IN THIS WORLD, IN JESUS CHRIST,

OUT OF ITS CURSE

 

THE PATH OF MOST POWER,

MOST PEACE AND TRUTH THAT IS NOT TEDIOUS

 

Australia ? Whither ? Souls ? Hither

CHRIST: Annunciation, Denunciation and Renunciation

 

An excellent site for considering the nature of God, the plight of man and the solemn beauty of Christ's enterprise of love, is Matthew 12:38-42. It includes three vital elements of the divine report to man, a wisdom, witness and work which is actually sacred, not profane, as are the thoughts of irreverent man. Let us consider this.

 

I   ANNUNCIATION

The Pharisees, sticklers and keen on particulars, wanted a sign, to tell them that this really was the Messiah for whom they had (presumably and hopefully) been waiting.

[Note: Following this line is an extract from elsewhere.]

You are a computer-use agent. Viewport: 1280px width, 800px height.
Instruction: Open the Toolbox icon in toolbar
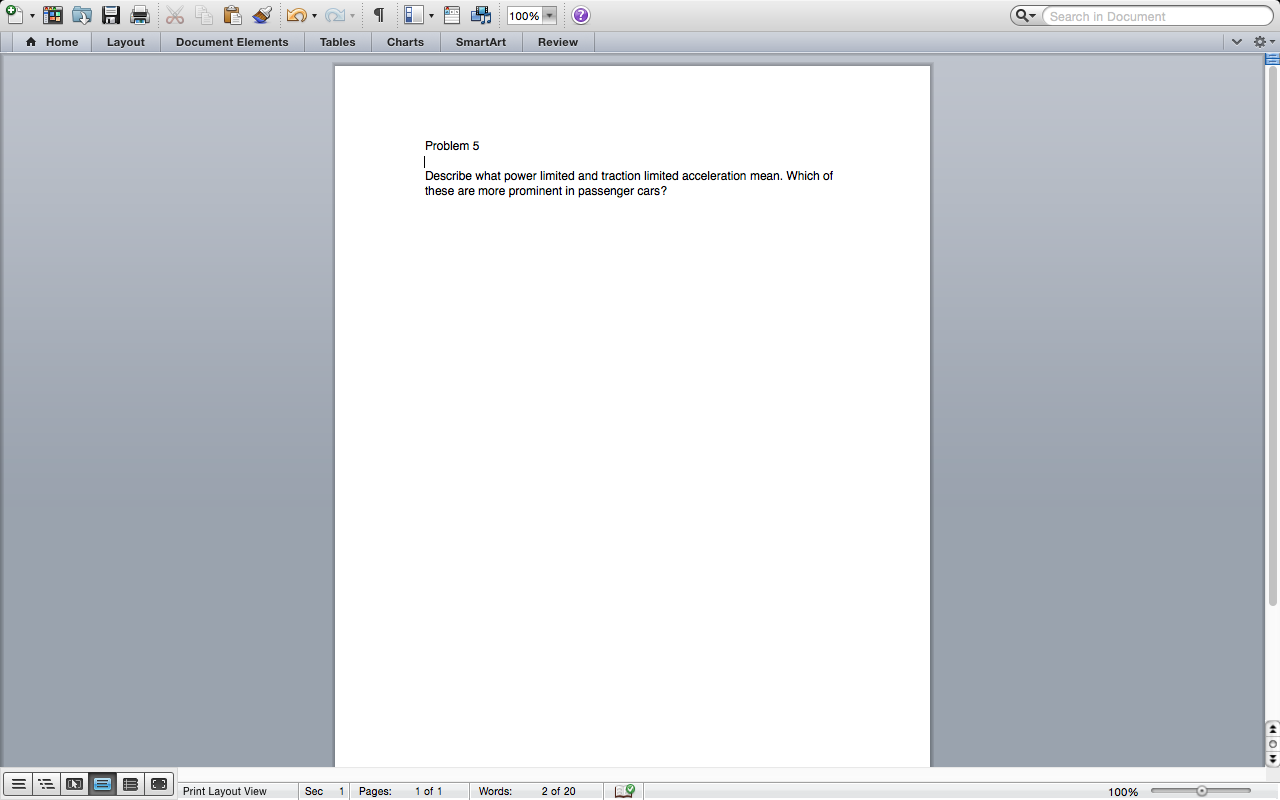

There had of course been healings as never before, already, words and waves, both propelled and stilled at His will, demons cast out, no failures, there had been the Sermon on the Mount, words for all time, as constructive as the H-bomb is destructive. John the Baptist had called Him

"the Lamb of God who takes away the sin of the world"

and pointed disciples to Him. Such a person was predicted (as in Isaiah 29, 35,  42, 49-55), someone who would not extinguish the smoking flax or break the bruised reed (Isaiah 42:4 foretold this), heal, speak words of power (Isaiah 29, 35, 11 predicted this), rebuke iniquity (as in 11); and Christ fitted all of this already with a power none could imitate. In view of our Chapter 2 above, which dealt at length with some aspects of Ch. 29, it is interesting to note that in the very Chapter which dealt with the distant hearts and near lips of many in Israel, which of course is the same one which foretold the MARVELLOUS WORK which God was going to perform, there is some further testimony of some further features of that work in the later verse.

The reader may recall the Precious Stone as a Foundation which was to come, and in these following verses, His stability and strength is shown to go beyond mere upholding: it proceeds to give a dynamism. In fact,

"In that day, the deaf shall hear and the words of the book,
and the eyes of the blind shall see out of obscurity and out of darkness,
The humble also  shall increase their joy in the Lord,
and the poor among men shall rejoice in the Holy One of Israel ..."

In Isaiah 35, we learn more of this transforming power of God, to be unleashed with the Messiah.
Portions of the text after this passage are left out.